I think it is fascinating how big differences there can be depending on which metric you look at. Just goes to show that there is no one size fits all solution, and that you really can squeeze extra perf if you know your application and target hardware. I imagine that if you have some specific fixed length inputs you could do even better
What's problematic about this table is that some of the "quality problems" are just statistical noise. For example it lists quality problems for sha1-160/sha2-224/sha2-256, which should not have any weaknesses that can be detected by a statistical test. Others seem to be implementation limitations, not flaws in the algorithm itself (e.g. blake3_c's "no 32bit portability").
I wonder if there would be difference in wall-clock time if you ran multiple instances of the hash across multiple threads, would the vectorized ones scale differently than scalar ones? With dynamic clocking and weird execution unit arrangements everything is variable
If you enable SMT then you might end up using almost all of your possible aesenc's on one of the two threads (for e.g. ahash or meowhash), so you would observe significantly less than 2x the throughput from running 2 threads on the core. If you don't enable SMT then you should get the same results that SMHasher gets. Workloads that are not mostly made of hashing probably won't suffer from this issue even with SMT enabled.
This is really good!! Thanks! The security discussion is particularly interesting, I thought it was the randomization of the initial state of the hash functions which mitigated the hash table collision attacks in the popular programming languages.
I am interested in finding a hash function that helps me fill an array in a more compact way, without too many empty spaces. I.E. if I have 10k words to hash I don't want to use a 20k array.

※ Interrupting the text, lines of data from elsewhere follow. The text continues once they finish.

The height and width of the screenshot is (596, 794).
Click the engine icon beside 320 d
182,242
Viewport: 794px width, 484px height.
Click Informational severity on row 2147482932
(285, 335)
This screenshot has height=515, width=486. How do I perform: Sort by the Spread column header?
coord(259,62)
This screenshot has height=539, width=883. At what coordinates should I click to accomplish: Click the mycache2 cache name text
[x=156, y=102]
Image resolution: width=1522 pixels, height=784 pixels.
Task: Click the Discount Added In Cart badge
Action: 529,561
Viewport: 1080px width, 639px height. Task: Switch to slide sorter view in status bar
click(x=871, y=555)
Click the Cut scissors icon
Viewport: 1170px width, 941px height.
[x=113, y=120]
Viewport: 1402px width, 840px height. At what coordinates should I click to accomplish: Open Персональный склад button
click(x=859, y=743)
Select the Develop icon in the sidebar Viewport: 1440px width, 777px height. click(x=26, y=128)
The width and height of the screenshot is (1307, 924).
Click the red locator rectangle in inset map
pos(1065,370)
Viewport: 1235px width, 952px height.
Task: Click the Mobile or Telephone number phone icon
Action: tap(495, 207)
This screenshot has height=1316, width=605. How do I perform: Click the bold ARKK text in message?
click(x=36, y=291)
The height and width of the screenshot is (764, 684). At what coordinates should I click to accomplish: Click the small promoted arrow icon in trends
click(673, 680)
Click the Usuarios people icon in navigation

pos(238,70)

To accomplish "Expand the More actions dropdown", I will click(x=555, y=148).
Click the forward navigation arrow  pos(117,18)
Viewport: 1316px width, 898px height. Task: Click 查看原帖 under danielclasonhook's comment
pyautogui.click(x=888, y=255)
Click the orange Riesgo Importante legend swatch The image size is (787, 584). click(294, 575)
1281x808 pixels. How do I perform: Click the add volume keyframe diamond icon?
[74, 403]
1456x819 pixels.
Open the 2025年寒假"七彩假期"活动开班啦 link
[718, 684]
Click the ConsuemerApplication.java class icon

This may be more about the indexing strategy than the hash function. Meaning: once we have the hash(es), how do we decide what index to use for the key?
Open-addressing schemes like linear probing, quadratic probing, certain variants of Robinhood hashing (which is kind of on a different axis anyway) commonly have 50–70% expected space efficiency. Performance is bad above 90%.
But Cuckoo hash tables can get above 90% with great lookup performance (non-amortized constant time) and decent insert performance. Insert performance tends to suffer closer to 100%.
Whether or not cuckoo hash tables qualify as “open addressing” will depend on the implementation, but the main point is that the addressing/indexing strategy mainly determines the operable “load factor” of the hash table.
This is a great article on open addressing schemes (including cuckoo):
The choice depends on your circumstances. If you have 10K arbitrary words and want a 50% chance of collision then using a good hash means you'll need 20K entries (assuming you aren't using chaining).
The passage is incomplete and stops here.